WA’s world-leading lithium sector could ride a wave of demand led by the charge in battery storage technology.
It is not often that another Australian state does Western Australia a favour, but when South Australia turns on the world’s biggest battery, being built as part of its drive to overcome an electricity shortage, it will almost certainly be powered by WA-mined lithium.
That might not seem as important as the battery itself, which is one of many ambitious projects planned by Tesla car and renewable rocket entrepreneur, Elon Musk.
Assuming the battery works as promised, it will reinforce a powerful shift in the global energy business; and while WA’s oil and gas industry is the local energy leader, it might not be long before lithium achieves a similar prominence.
The role of lithium, the lightest of all metals in long-life, rechargeable batteries, is well known. Less well known is that roughly one-third of the world’s lithium is currently supplied from mines in WA, led by the Talison Lithium project at Greenbushes in the South West.
The owners of the Talison mine, led by 51 per cent shareholder Tianqi Lithium, are investing $320 million to boost output.
In addition, Tianqi is spending $400 million building a processing plant in Kwinana that will produce 24,000 tonnes per annum of lithium hydroxide, and has plans for a further $320 million spend to double the planned output of the Kwinana plant.
Other mines, including the Mt Marion project of Neometals and Mineral Resources, and the Mt Cattlin mine of Galaxy Resources, have joined Greenbushes, with the Pilgangoora project of Pilbara Minerals under construction.
WA’s lithium rush is of international importance, because the local hard-rock deposits of the metal are being developed and delivered to a battery-hungry world at a much faster rate than the more heavily promoted dried salt-lake lithium deposits found in the Andes of South America.
In time, according to one view, the South American dry lakes will take over. But how that plays out remains to be seen, because doing business in most countries in that part of the world is exceedingly difficult, and right now WA has a considerable first-mover advantage and is the preferred supplier of lithium.
In effect, WA has become ‘lithium central’, a status being aided by SA’s big battery and a strong flow of fresh capital into a sector of the mining industry that has universal approval, even from ethical investment funds, which normally shun mining because of questions over the sector’s sustainability.
For the WA government, what’s happening in lithium is a perfect promotional opportunity and a chance to create something of lasting value, perhaps by establishing a research institute into lithium and renewable energy at one of the local universities.
An example of how that might work can be found in the National Graphene Institute at Britain’s Manchester University, a recently established research centre focused on understanding the properties of another new energy material derived from graphite.

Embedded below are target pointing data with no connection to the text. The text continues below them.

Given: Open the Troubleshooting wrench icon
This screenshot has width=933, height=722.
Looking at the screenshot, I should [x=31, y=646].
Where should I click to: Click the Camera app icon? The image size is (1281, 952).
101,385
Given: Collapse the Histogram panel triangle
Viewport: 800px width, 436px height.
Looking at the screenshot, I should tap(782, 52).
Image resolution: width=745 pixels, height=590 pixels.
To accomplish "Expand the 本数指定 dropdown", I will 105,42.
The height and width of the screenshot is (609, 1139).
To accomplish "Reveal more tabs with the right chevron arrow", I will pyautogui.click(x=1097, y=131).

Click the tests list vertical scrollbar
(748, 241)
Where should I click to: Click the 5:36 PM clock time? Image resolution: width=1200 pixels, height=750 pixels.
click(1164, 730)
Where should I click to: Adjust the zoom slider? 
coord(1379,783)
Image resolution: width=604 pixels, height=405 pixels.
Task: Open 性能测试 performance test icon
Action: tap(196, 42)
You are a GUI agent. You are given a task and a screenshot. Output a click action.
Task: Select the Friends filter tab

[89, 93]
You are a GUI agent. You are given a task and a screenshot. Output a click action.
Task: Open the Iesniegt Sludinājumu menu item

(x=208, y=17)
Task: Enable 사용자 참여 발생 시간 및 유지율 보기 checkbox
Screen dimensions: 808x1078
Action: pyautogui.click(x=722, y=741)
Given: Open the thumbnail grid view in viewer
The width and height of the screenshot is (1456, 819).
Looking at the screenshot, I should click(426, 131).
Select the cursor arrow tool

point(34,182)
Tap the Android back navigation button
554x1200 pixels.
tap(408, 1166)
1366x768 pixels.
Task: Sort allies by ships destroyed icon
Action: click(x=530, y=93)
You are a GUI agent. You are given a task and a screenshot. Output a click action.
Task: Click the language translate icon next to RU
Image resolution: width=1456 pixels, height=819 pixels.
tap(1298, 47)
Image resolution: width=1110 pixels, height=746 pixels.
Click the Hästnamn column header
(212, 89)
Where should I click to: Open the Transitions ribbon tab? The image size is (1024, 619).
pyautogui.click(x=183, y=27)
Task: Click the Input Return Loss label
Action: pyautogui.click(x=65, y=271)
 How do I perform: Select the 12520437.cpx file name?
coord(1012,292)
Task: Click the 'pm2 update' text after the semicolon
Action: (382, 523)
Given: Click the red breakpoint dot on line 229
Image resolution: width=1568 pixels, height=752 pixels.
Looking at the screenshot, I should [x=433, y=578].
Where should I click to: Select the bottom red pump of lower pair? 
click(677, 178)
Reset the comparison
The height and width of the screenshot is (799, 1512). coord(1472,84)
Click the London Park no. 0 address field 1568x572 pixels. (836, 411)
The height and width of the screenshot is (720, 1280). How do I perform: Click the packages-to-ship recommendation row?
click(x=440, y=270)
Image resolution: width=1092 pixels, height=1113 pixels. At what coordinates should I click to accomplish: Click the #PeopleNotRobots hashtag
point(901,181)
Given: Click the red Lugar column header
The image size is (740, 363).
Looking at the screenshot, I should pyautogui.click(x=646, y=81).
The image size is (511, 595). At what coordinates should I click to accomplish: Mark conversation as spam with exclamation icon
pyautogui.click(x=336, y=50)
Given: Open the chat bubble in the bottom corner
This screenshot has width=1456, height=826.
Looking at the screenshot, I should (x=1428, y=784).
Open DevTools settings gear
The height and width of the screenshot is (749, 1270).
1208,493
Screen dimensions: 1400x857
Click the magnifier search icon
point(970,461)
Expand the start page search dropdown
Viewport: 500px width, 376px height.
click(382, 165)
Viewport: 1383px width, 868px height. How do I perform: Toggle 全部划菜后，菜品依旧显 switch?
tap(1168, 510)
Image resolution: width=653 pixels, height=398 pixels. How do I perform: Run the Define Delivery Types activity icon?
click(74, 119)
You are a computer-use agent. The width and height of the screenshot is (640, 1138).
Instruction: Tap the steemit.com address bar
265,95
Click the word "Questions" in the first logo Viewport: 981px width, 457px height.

The choice of Manchester for the NGI was a result of the discovery of graphene there by two scientists who would later share a Nobel Prize.
Similarly, WA’s leadership in lithium production would make it an ideal location for a national lithium institute, or some appropriately named body.
Conditions for such a research organisation could not be better, with interest in lithium never higher and large amounts of capital being earmarked for investment in lithium by companies, governments and investment funds.
The entry of ethical funds into the mining sector could be a game-changer for mining, because while most funds with a focus on clean energy and environmental protection have avoided mining, many are starting to recognise lithium is part of the solution rather than part of the problem they see in mining.
Winning the approval of ethical investment funds is an important step for lithium mining, and while some fund managers are uncertain about the full life-cycle of lithium batteries with the heavy use of other metals such a nickel, graphite and cobalt, the alternative is to see more coal mined for power generation.
Ethical funds may be a small part of the overall fund management business, but they are a growing part. A significant development in this space was the recent decision by Swiss Re, one of Europe’s biggest insurance companies, to shift its $US130 billion investment portfolio into a new, ethically-based benchmark index.
Whether any of the funds being redirected into ethical products ever make it to WA’s lithium industry is uncertain, because extracting lithium from dried salt lakes might appear more acceptable.
But the movement of funds towards ethical investment is occurring as big changes are made to electricity generation via renewables and to storage, as battery technology becomes a mainstream industry.
It seems that WA is being presented with a golden opportunity and, with an appropriate level of encouragement the state could cement its position as lithium leader, both in production of the metal and in researching its uses.